### WHAT NEEDS TO BE DONE:
After finding the line with "Instruction: Open the Ansicht menu" in the entries below, retype exactly each line from there through the line with "You are a computer-use agent. 597x500 pixels.", including that final line.

══ PROVIDED DATA

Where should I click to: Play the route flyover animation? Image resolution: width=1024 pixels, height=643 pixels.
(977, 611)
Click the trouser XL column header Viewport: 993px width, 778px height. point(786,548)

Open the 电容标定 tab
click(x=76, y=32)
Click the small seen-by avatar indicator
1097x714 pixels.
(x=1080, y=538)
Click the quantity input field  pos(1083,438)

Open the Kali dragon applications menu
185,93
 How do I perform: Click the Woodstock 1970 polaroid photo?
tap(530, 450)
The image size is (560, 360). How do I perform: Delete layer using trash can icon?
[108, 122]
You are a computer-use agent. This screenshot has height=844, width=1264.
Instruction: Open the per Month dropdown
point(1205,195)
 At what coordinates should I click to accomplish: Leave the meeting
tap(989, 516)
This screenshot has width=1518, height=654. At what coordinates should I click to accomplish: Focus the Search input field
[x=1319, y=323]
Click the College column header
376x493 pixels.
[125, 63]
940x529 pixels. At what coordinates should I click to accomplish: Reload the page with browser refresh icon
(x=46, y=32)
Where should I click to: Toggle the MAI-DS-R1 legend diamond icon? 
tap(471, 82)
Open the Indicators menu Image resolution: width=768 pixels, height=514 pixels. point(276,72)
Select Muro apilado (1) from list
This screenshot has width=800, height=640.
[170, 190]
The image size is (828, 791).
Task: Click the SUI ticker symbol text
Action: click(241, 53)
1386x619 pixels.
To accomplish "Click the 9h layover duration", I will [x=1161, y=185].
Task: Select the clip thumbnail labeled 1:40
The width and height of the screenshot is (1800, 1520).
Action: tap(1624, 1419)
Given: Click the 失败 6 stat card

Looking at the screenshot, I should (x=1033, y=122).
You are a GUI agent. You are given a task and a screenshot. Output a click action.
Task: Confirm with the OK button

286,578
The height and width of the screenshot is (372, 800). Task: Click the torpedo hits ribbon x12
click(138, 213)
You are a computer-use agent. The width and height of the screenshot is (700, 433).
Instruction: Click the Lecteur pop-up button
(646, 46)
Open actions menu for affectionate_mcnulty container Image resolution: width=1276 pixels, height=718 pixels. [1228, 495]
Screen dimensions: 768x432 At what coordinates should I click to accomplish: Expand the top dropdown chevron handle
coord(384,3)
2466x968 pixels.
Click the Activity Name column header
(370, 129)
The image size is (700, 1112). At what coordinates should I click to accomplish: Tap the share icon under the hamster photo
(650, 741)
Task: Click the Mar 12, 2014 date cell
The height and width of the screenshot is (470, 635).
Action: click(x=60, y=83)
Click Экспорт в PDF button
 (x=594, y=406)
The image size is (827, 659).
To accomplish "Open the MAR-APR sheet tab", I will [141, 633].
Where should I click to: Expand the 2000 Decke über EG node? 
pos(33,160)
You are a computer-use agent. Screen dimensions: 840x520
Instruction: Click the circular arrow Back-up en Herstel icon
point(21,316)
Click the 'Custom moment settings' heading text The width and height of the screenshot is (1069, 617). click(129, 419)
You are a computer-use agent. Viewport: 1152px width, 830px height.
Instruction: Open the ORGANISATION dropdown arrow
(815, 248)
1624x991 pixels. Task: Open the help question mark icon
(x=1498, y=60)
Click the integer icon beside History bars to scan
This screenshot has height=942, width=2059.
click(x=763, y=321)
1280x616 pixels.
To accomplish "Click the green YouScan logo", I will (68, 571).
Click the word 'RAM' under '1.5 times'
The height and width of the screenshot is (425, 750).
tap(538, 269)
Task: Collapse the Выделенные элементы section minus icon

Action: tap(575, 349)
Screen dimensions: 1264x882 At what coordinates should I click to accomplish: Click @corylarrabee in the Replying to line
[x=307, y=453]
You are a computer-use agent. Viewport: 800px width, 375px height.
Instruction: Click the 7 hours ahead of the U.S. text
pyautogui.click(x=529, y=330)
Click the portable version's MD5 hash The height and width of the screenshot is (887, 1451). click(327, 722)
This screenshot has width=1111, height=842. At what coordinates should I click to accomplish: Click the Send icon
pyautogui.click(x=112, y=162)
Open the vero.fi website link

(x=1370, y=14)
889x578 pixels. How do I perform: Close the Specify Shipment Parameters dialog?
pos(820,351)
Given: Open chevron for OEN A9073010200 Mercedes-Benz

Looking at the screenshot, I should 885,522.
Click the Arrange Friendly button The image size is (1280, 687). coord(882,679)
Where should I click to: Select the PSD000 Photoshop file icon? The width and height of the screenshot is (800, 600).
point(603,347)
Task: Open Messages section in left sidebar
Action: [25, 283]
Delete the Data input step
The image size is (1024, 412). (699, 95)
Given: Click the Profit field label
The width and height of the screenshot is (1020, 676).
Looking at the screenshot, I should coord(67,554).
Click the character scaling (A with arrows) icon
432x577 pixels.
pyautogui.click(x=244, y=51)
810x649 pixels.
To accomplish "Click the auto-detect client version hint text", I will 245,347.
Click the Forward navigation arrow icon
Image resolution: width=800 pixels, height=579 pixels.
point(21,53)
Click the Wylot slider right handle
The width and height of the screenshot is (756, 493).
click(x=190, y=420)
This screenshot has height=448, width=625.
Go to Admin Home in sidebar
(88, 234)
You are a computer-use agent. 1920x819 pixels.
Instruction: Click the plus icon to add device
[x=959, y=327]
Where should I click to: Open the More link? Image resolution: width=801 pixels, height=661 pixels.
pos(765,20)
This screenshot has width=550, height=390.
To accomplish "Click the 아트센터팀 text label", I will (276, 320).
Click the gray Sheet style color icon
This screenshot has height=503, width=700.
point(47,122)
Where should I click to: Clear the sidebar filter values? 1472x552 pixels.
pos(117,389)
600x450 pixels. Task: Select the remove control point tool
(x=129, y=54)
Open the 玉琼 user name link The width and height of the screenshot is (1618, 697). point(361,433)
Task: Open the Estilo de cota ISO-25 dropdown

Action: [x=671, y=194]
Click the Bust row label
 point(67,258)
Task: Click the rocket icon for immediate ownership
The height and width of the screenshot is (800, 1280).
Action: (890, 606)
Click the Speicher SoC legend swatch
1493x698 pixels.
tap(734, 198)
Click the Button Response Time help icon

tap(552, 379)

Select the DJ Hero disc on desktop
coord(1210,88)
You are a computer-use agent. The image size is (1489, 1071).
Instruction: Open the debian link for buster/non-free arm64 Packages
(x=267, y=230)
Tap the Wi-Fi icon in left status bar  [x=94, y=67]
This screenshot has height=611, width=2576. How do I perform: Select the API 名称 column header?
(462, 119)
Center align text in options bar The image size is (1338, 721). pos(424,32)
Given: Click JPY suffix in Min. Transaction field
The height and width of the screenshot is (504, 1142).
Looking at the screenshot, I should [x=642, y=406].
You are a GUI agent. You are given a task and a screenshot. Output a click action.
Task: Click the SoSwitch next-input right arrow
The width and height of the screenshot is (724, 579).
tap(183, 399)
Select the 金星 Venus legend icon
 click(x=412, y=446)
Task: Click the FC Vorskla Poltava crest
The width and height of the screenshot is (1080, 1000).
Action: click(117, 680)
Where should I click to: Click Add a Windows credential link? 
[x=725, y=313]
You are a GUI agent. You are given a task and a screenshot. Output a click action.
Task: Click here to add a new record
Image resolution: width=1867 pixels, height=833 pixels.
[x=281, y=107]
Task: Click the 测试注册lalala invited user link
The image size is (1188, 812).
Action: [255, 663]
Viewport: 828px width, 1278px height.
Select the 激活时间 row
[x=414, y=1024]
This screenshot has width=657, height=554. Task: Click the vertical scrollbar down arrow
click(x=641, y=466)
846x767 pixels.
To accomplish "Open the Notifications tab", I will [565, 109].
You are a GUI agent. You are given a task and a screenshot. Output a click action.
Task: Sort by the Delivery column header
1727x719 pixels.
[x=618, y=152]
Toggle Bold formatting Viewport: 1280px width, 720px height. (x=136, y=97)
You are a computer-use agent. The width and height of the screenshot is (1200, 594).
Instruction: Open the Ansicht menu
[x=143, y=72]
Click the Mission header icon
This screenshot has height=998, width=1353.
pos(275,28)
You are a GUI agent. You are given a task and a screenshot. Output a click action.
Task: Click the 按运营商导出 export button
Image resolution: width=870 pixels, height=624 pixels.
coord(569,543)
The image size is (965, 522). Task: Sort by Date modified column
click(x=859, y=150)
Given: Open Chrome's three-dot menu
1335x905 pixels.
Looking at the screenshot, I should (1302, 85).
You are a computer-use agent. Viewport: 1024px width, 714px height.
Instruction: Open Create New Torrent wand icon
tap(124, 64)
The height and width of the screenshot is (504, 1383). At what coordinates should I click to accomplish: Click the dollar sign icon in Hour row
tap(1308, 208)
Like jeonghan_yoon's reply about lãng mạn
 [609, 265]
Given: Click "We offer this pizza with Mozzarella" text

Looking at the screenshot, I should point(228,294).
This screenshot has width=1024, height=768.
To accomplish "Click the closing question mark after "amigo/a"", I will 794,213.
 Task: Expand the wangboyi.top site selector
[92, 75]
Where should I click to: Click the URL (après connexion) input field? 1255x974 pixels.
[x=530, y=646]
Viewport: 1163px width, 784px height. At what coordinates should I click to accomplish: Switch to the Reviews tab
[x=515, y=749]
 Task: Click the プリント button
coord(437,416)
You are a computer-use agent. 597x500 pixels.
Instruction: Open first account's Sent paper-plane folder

════

### RESPONSE FOR THIS EXERCISE:
Instruction: Open the Ansicht menu
[x=143, y=72]
Click the Mission header icon
This screenshot has height=998, width=1353.
pos(275,28)
You are a GUI agent. You are given a task and a screenshot. Output a click action.
Task: Click the 按运营商导出 export button
Image resolution: width=870 pixels, height=624 pixels.
coord(569,543)
The image size is (965, 522). Task: Sort by Date modified column
click(x=859, y=150)
Given: Open Chrome's three-dot menu
1335x905 pixels.
Looking at the screenshot, I should (1302, 85).
You are a computer-use agent. Viewport: 1024px width, 714px height.
Instruction: Open Create New Torrent wand icon
tap(124, 64)
The height and width of the screenshot is (504, 1383). At what coordinates should I click to accomplish: Click the dollar sign icon in Hour row
tap(1308, 208)
Like jeonghan_yoon's reply about lãng mạn
 [609, 265]
Given: Click "We offer this pizza with Mozzarella" text

Looking at the screenshot, I should point(228,294).
This screenshot has width=1024, height=768.
To accomplish "Click the closing question mark after "amigo/a"", I will 794,213.
 Task: Expand the wangboyi.top site selector
[92, 75]
Where should I click to: Click the URL (après connexion) input field? 1255x974 pixels.
[x=530, y=646]
Viewport: 1163px width, 784px height. At what coordinates should I click to accomplish: Switch to the Reviews tab
[x=515, y=749]
 Task: Click the プリント button
coord(437,416)
You are a computer-use agent. 597x500 pixels.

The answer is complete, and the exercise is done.